A lot of parts had been flown in over the holidays. I’m actually a little worried about how I’m spending my money because I really have nothing else to buy other than a new fork. Thanks eBay, mudah.my and bicyclebuysell.net.
It would also be very difficult to make decisions on buying anything without all the consumer and professional reviews online. The last time I had built a bike was during the dial-up era where most of the information lie in biking magazines or word of mouth. Technology has vastly changed since then too and I would now agree with many riders, standards too keep evolving making it quite difficult to stick to one standard.
I am a however, adamant about sticking to 26″ inch format with 21st century technology. I want the old with the new. I want it to be unique without looking insane. I now have a foldable bike with 26″ wheels using v-brakes powered by a 1×11 transmission system. If it had to be anymore unique, you’d have to look for a modified penny-farthing.
As you can see, things have been pouring into my office. I’ve named the receptionist Santa Claus.
They’ve already stopped asking me to sign the parcel collection log-books. I’m a regular hehe..
There are still a few more things on the way. Most of my items come from different parts of the world and surprisingly, the stuff that takes the longest come from China and I’m not entirely sure why. Stuff from the other side of the planet takes half as long to reach here.
As this is a pet project and something I’m quite passionate about and might turn into a business in the future, I’ve decided to get my hands real dirty by building and tuning everything myself. There are some things that can’t be done easily alone and for those I’ll send to the shops to do. I prefer KSH in TTDI to do the really hard stuff for me. Recently I’ve had them build two bike wheels by replacing the hub and rim.
I’ve just dropped by today to get them to remove a stuck bottom bracket I’ve spent all night trying to extract. Their staffs are really nice and friendly. The price is very reasonable too. Drop by and have a look at all their stuff when you have the time.
There are many bike shops out there too so, don’t be afraid to visit them. Most of them really know their stuff. I’ve only had issues with Rodalink Putrajaya. Called them once to ask for a specific type of carbon fibre grip past and they said they didn’t have any so I went all the way to Rodalink Mont Kiara to get one tube.
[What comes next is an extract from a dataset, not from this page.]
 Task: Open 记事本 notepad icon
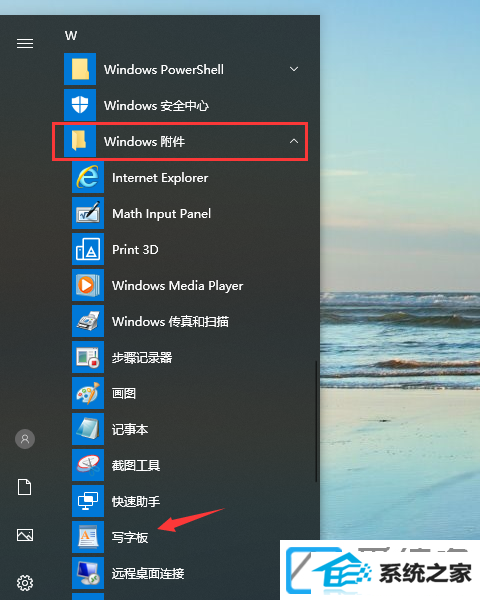[x=88, y=429]
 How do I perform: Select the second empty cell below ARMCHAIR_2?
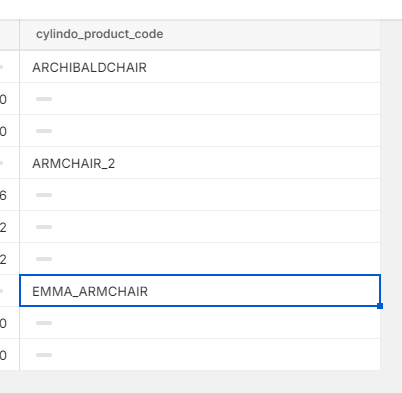tap(200, 227)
When I got back to my parents place in Putrajaya, I had a separate issue with my dads tubeless tire that couldn’t inflate so I decided to drop by Rodalink Putrajaya to get them to use a compressor. When I got there, they tried their best but couldn’t due to a ‘faulty compressor’. I don’t blame them for that but I noticed they stocked the carbon fibre grip paste I was looking for. I didn’t say a word and decided I wont be giving this shop much business for being lazy to check. It was smack centre in the middle of the story at eye level on a shelf.
Anyway, I’ve finally stripped my entire bike in preperation for the new wheel next week which will finally be 11 speed compatible. This is the mess I’ve made:
I am quite happy to have all the tools with me ready. It’s just so much easier having everything you need in one single box. BTW, I’ve put my bikes’ name on the toolbox too. I plan to replace the heavy fork soon but I’m just waiting for the price to drop. I want to replace it with a rigid carbon fibre fork but, it’s still going for about rm700++ on ebay.
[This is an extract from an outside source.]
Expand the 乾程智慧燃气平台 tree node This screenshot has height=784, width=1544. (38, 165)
Here are most of the parts I’ll be putting into the bike:
I’ll write about each component I’ve hand selected as I attach them. Everything has been carefully chosen for the build I require.
One of the most important things people tend to forget or ignore is the lighting accessory. I can’t recall how many times I’ve driven down a dark road and only noticed a cyclist a few metres away. If you get a really good brand with quality materials, you’ll be seen for hundreds of metres away which is far safer. I’ve bought the 300 lumens (bright!) Inox Mini for the front lights and the Moon Gemini, which has nearly 360 degree visibility, for the rear light. These are some things I wouldn’t compromise on besides the helmet and brakes. You should see these things as a necessity rather than an accessory.
“Look how awesome that looks!”
I’ve also got hold of a scale so now I can finally measure how much difference I’m making to the bikes’ weight. After attaching all the stock parts back, it weighs a total of almost 14kg. and this is after replacing the handlebars with a carbon fibre unit. I gave away the aluminum bar and bar ends to an old uncle at the bike store who was sad at the price of things for sale. He just wanted to replace the rusty bars on his bike so I told him I’ll give him mine since I’m replacing it anyway. He was a really happy dude 🙂
So, my bike is actually 14kg plus maybe another kilo which I was happy to give away.
I’ll be heading home tonight to work on the rest of the bike since the stubborn obstacle of a bottom-bracket has been miraculously removed by KSH. Until then, adios.